Summary: This sermon attempts to look beyond Peter’s denial to the passion that motivated the failure, and which the Lord was ultimately able to use powerfully.
Scripture: Mark 14:27-31; 53-54; 66b-72
Two weeks ago we talked about Lazarus’ Dance, last week we looked at Mary’s Worship. This week we are going to look at the story that most of us refer to as Peter’s Denial. But what I want us to explore and learn from this morning is not so much Peter’s denial, as it is to look beneath the surface of Peter’s short-coming, step back to get a wider view, and to consider what I believe is perhaps a more godly look, at this label we’ve given Peter to wear down through the centuries. Let’s look today at Peter’s Passion.
First though, I word about passion. Probably the best known scripture referring to passion is Psalm 69:9 which is a prophecy about Jesus that says, “Passion for your house has consumed me.” Jesus was passionate about the temple of the Lord - it was to be a place a prayer.
What does it mean to be passionate about something? What does it mean to follow Jesus’ example in being passionate about his temple being a house of prayer. How do you get to be as passionate about following Jesus as what Peter seemed to be?
Webster’s defines passion as a strong emotion that has an overpowering or compelling effect. It implies burning intensity. It usually suggests eagerness in the pursuit of something.
So passion is active. Our passion for something or someone is what motivates our action. And we are called to be passionate followers of Jesus Christ. The church - followers of Christ are to be passionate, red-hot, lives on fire in every aspect - for him. Rev 3:16 Jesus says, because you are neither hot nor cold, I will spit you out of my mouth. Jesus would rather have us stone COLD than lukewarm - just ho-hum kind of Christians. It’s the lukewarm churches he spits out. So we want to be passionate people.
Now you know and I know - there is plenty of passion in our church. We’ve got LOTS of passion here - and sometimes our passion, depending on where it comes from, - like Peter - can get us into just a bit of trouble.
A UCC pastor was wearing his clerical collar one day while visiting his wife who was in the hospital for minor surgery. He stopped in to see her and chatted with her for quite some time. Before leaving, he leaned down and gave his wife a very passionate kiss and left the room. The woman in the next bed over stared in disbelief. After the pastor left, the stunned woman said to her roommate, “You know, I’ve been a faithful member of the United Methodist Church all my life, but my pastor has never even come close to treating me as well as your’s does.”
Peter was passionate. And his passion motivated his actions.

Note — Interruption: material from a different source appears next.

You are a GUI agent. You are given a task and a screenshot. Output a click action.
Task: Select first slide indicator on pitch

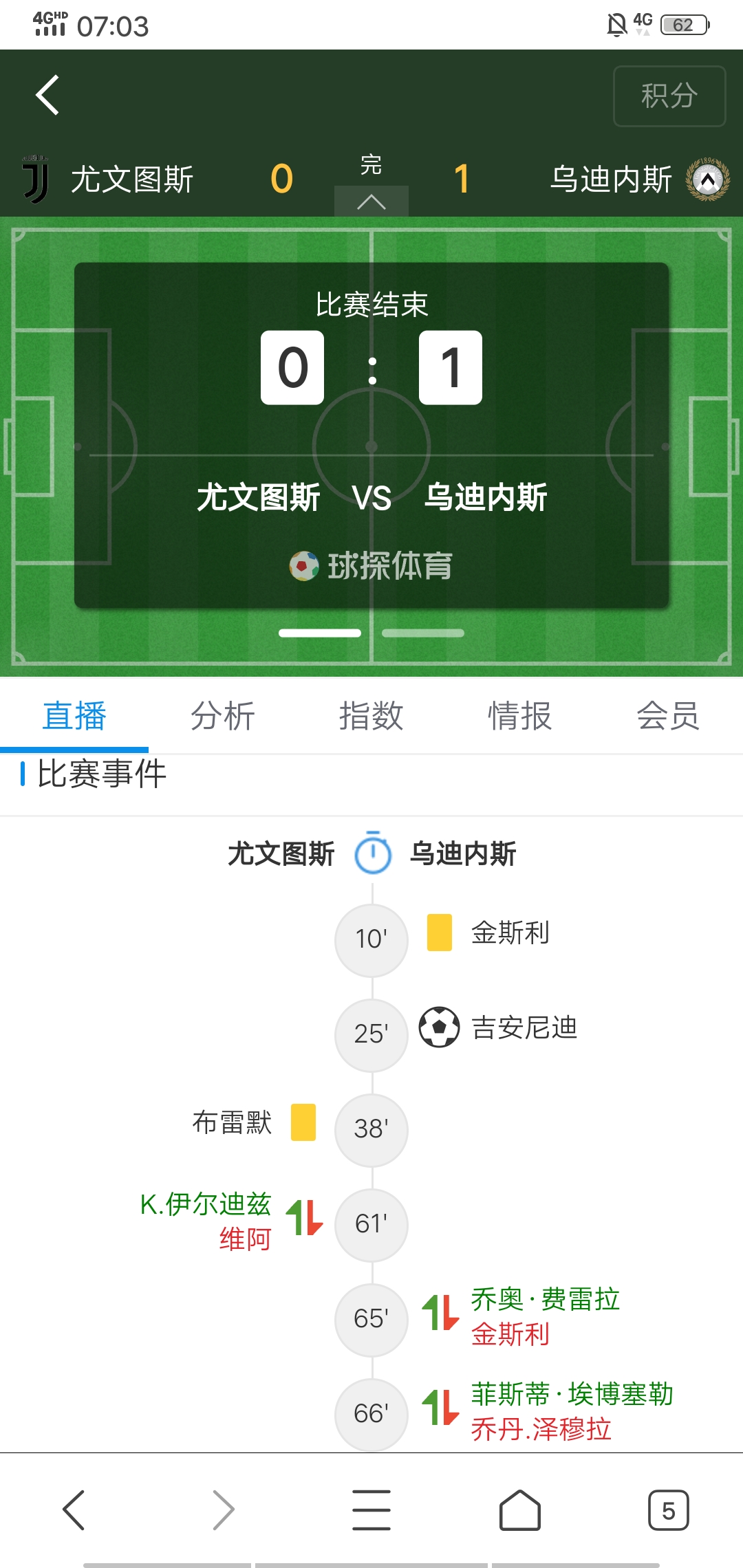pos(320,633)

In the scripture we read this morning, we can discover various actions that Peter’s Passion motivated him to. And what I hope to show us today is not so much the negative side of Peter’s passion, but what it was that JESUS might have seen in this passionate disciple of his, that lead Jesus to pick Peter to be the one who would strengthen his brothers. And we’re going to look at that verse in Luke 22 in just a minute.
But the first action we see of Peter’s here in this story is that:
1. Peter only heard the negative, (and we can add to that) - but at least he heard (vs 29).
In verses 27 & 28, Jesus said that everyone would desert him but after he was raised from the dead, he would get to Galilee BEFORE them and he would MEET them there.
Peter only heard the negative part of Jesus’ statement - he only heard that everyone would desert Jesus and Peter took it personally - he didn’t hear the part about Jesus meeting them in Galilee - none of them did, otherwise they would have understood that they would see him again, and perhaps, just perhaps, their grief wouldn’t have been as deep and their fear wouldn’t have been as intense.
And we do that too, don’t we? Someone says a whole statement to us, and we hear the negative, especially if it is something we perceive as negative about US. And we respond, or react to that, instead of hearing the whole message.
Peter couldn’t believe that he would desert his Lord, so he made a statement based on the negative part that he heard - the part that most affected his ego.
So number two: We see that Peter:
2. He was prideful with his words, but he was well-meaning (vs 31).
The words that Peter spoke in verses 29 and 31 were full of pride, but Peter meant well. Look at verse 29, he says, “Even if everyone else deserts, I never will!” Doesn’t that sound like a rather boastful statement. “These other guys, Lord - these other guys that have been following you for the same amount of time as I have, they might break down and desert you, but you can count on me. I’ll be there. I’ll even die for you!